-- start of Source --
Joel Lewittes, New York City (Louis J. Lefkowitz, Atty. Gen. of N. Y., Samuel A. Hirshowitz, Iris A. Steel, New York City, of counsel), for defendants-appellees New York State Dept. of Education and Ewald B. Nyquist.

Henry A. Weinstein, Mineola, N. Y., for defendant-appellee Board of Education of Union Free School District No. 27.

Robert Pressman, Paul R. Dimond, Jeffrey Kobrick, J. Harold Flannery, Cambridge, Mass., for Center for Law and Education, amicus curiae.

Before MOORE, KAUFMAN and TIMBERS, [*] Circuit Judges.

MOORE, Circuit Judge:

Plaintiffs-appellants are mothers of minor children and bring this action not only individually and on behalf of their children but also on behalf of others similarly situated (a class action). The children attend school in the Union Free School District No. 27, Town of Hempstead (the School District). The action is against the New York State Department of Education, Ewald B. Nyquist, as Commissioner of the New York State Education Department and the Board of Education of District No. 27 (the School Board).

Prior to 1965, each school system in New York State had to provide its own financing for the purchase of textbooks. In 1965, New York Education Law §§ 701 and 703 (McKinney's Consol. Laws, c. 16, 1971) were amended. Quite simply, § 701 provides for state financial assistance ($10 per pupil) for the purchase of textbooks in grades seven through twelve. § 703 provides that qualified voters within a school district may vote a tax for textbooks for grades one through six. Under § 701, a School Board must supply textbooks to all children in grades seven through twelve residing in its district, regardless of whether they attend public or private schools. Under § 703, textbooks must be supplied to children in grades one through six wherever the voters authorize a tax for this purpose.
-- end of Source --
-- start of Information shown --
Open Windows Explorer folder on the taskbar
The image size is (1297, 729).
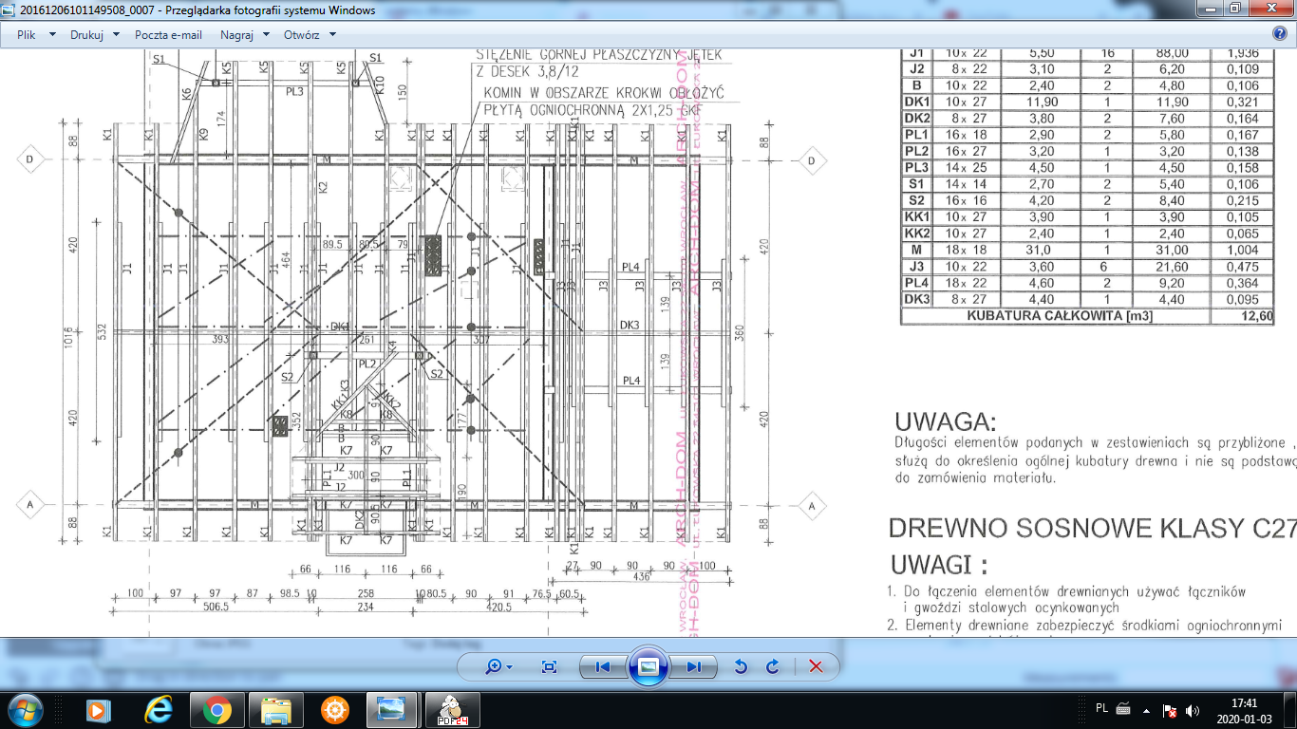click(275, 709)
-- end of Information shown --
-- start of Information shown --
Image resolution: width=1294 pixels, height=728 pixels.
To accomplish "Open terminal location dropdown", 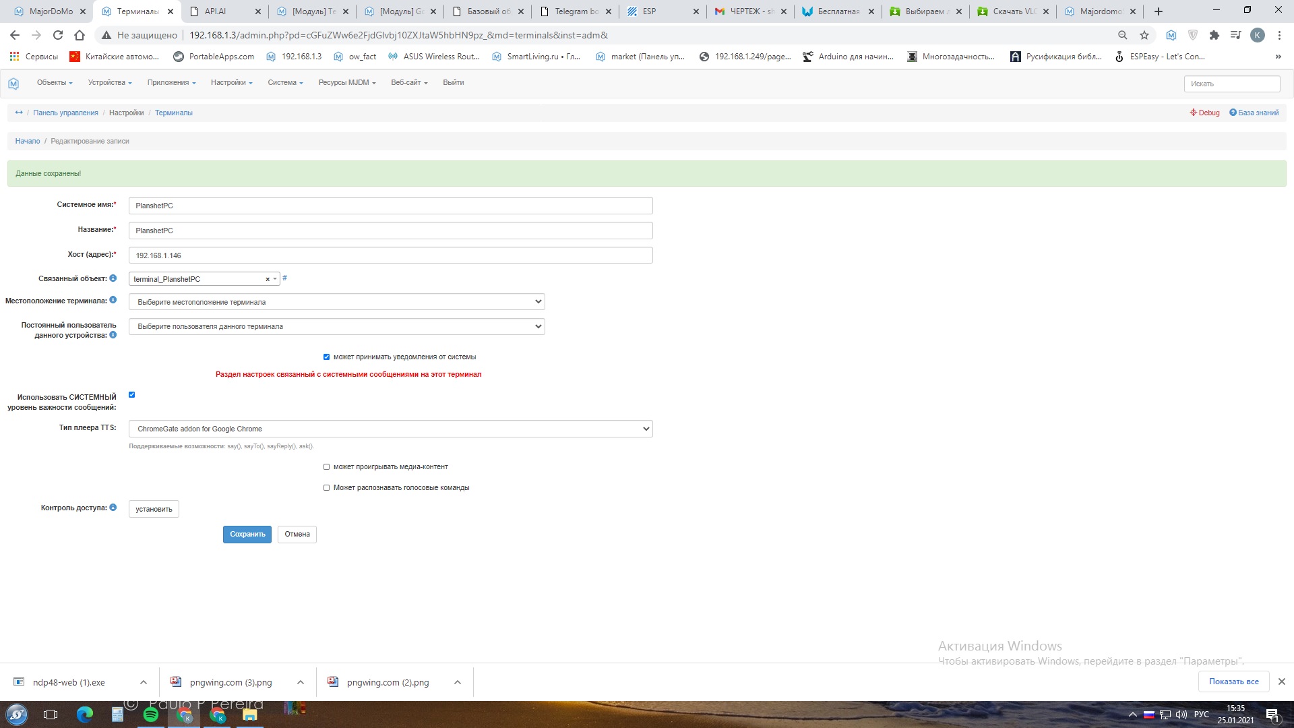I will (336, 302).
-- end of Information shown --
-- start of Information shown --
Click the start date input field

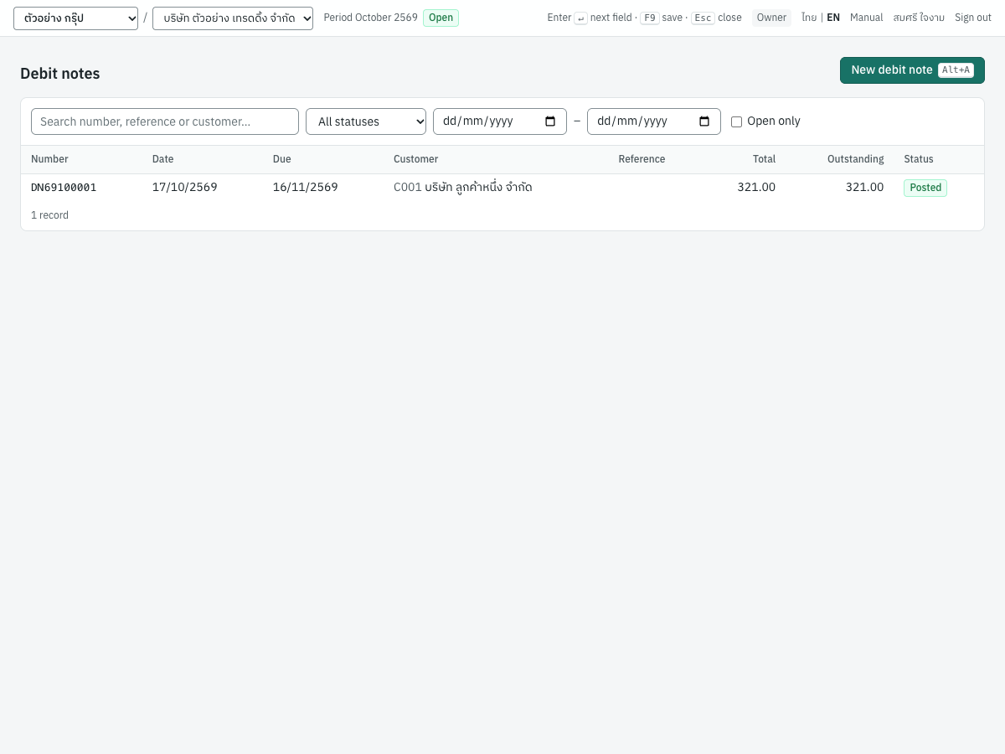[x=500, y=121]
-- end of Information shown --
**Your objective**
Reproduce the court opinion excerpt on textbook funding above in full, word for word.

**Full output**
Joel Lewittes, New York City (Louis J. Lefkowitz, Atty. Gen. of N. Y., Samuel A. Hirshowitz, Iris A. Steel, New York City, of counsel), for defendants-appellees New York State Dept. of Education and Ewald B. Nyquist.

Henry A. Weinstein, Mineola, N. Y., for defendant-appellee Board of Education of Union Free School District No. 27.

Robert Pressman, Paul R. Dimond, Jeffrey Kobrick, J. Harold Flannery, Cambridge, Mass., for Center for Law and Education, amicus curiae.

Before MOORE, KAUFMAN and TIMBERS, [*] Circuit Judges.

MOORE, Circuit Judge:

Plaintiffs-appellants are mothers of minor children and bring this action not only individually and on behalf of their children but also on behalf of others similarly situated (a class action). The children attend school in the Union Free School District No. 27, Town of Hempstead (the School District). The action is against the New York State Department of Education, Ewald B. Nyquist, as Commissioner of the New York State Education Department and the Board of Education of District No. 27 (the School Board).

Prior to 1965, each school system in New York State had to provide its own financing for the purchase of textbooks. In 1965, New York Education Law §§ 701 and 703 (McKinney's Consol. Laws, c. 16, 1971) were amended. Quite simply, § 701 provides for state financial assistance ($10 per pupil) for the purchase of textbooks in grades seven through twelve. § 703 provides that qualified voters within a school district may vote a tax for textbooks for grades one through six. Under § 701, a School Board must supply textbooks to all children in grades seven through twelve residing in its district, regardless of whether they attend public or private schools. Under § 703, textbooks must be supplied to children in grades one through six wherever the voters authorize a tax for this purpose.